Print version ISSN 0120-6230

Rev.fac.ing.univ. Antioquia  no.74 Medellín Jan./Mar. 2015

 

ARTÍCULO ORIGINAL

 

Design, modeling and dynamic simulation of three double stage gearboxes with different module, mesh stiffness fluctuation and different level tooth breakage

 

Diseño, modelado y simulación dinámica de tres cajas de engranajes de doble etapa con modulo diferentes, fluctuación de la rigidez de engrane y diferentes niveles de ruptura del diente

 

 

Jairo Alberto Ruiz-Botero, Juan Fernando López-López, Héctor Fabio Quintero-Riaza*

Facultad de Ingeniería Mecánica, Universidad Tecnológica de Pereira. Vereda la Julita. C.P. 660003. Pereira, Colombia.

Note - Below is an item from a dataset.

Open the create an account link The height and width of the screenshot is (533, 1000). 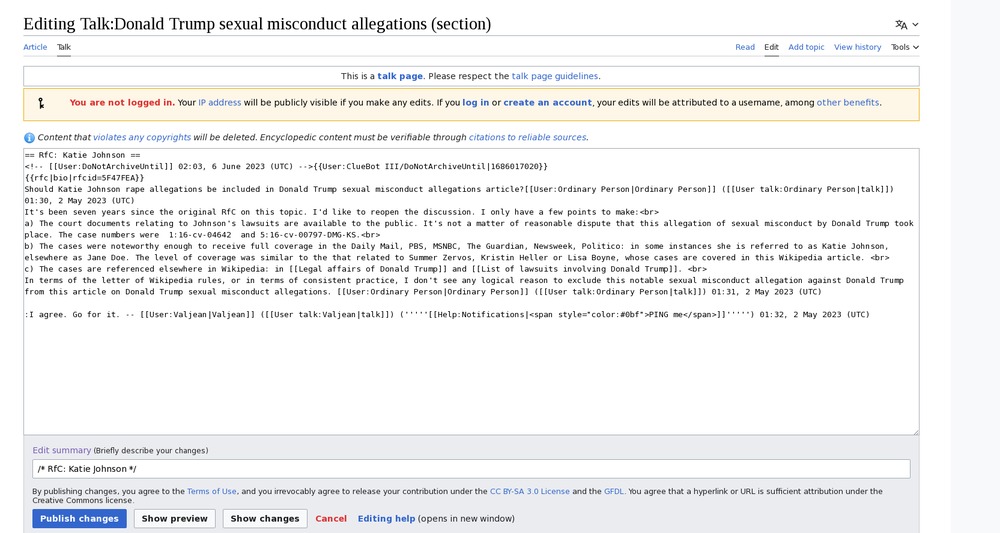point(547,103)

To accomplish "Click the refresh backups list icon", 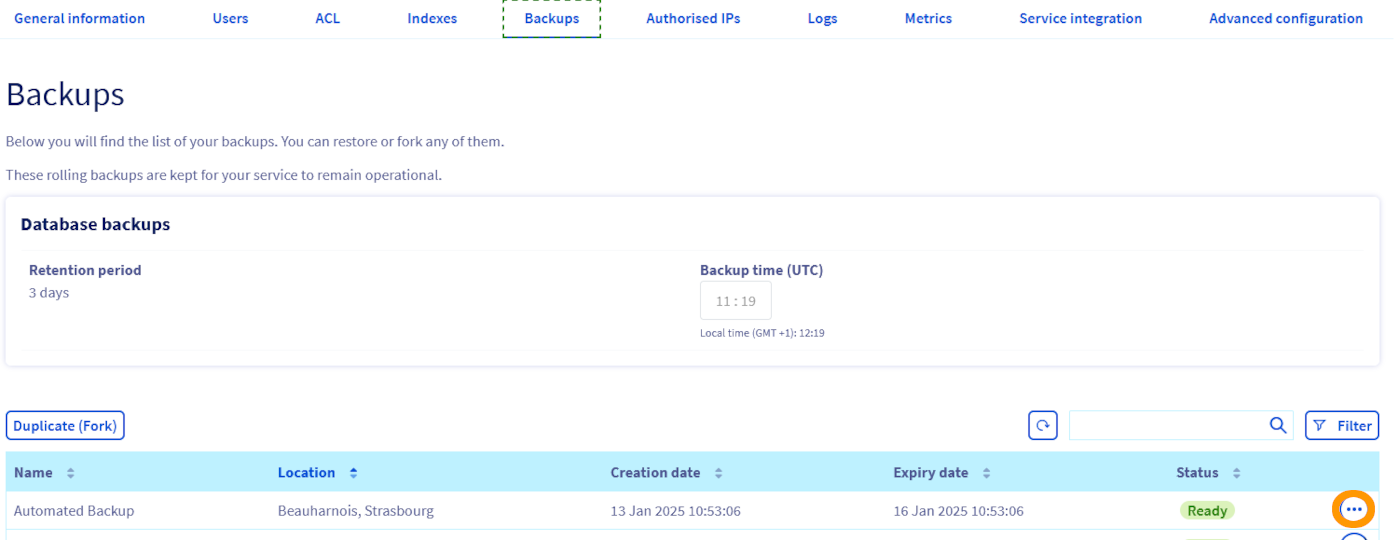I will [1043, 425].
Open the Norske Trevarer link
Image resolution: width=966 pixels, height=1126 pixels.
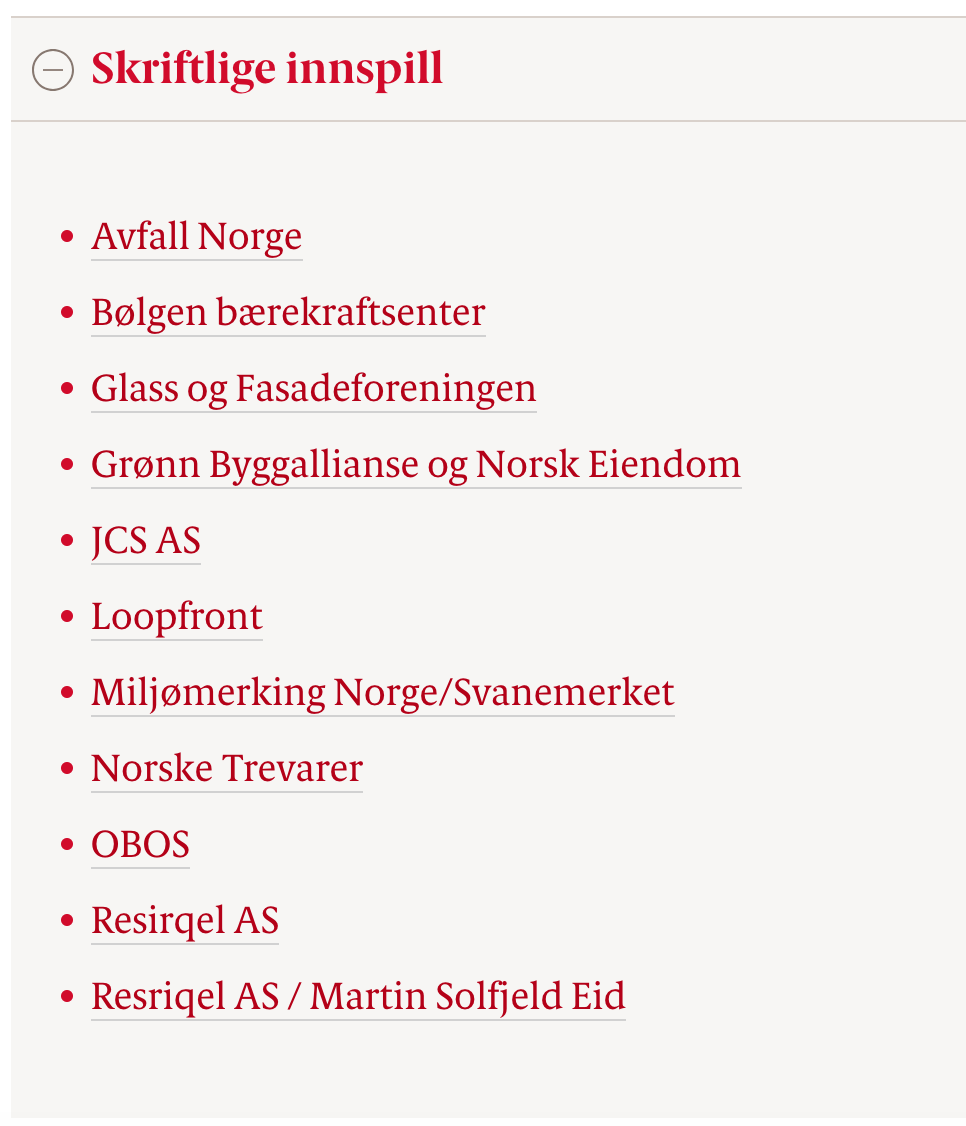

* Corresponding author: Héctor Fabio Quintero Riaza, e-mail: hquinte@utp.edu.co

 

(Received April 09, 2014; accepted August 26, 2014)

 

 


Abstract

This paper presents the detection of failure in gears using, as a statistical indicator, the Root Mean Square value from the vibration residual signal. Models for three double stage gearboxes are considered on the analysis. The gear models are designed with different modules in order to preserve geometrical resemblance. This research shows the variation on gear mesh stiffness for different amounts of damage. This paper also describes the development of a model to simulate the vibration response from the double stage gearbox for conditions with and without failure. The variation on time of the gear mesh stiffness is taken into account on the dynamic simulation, and damping coefficient is considered proportional to gear mesh stiffness. Results obtained from dynamic simulation for both good state and with failure teeth are in accordance with the results reported on literature.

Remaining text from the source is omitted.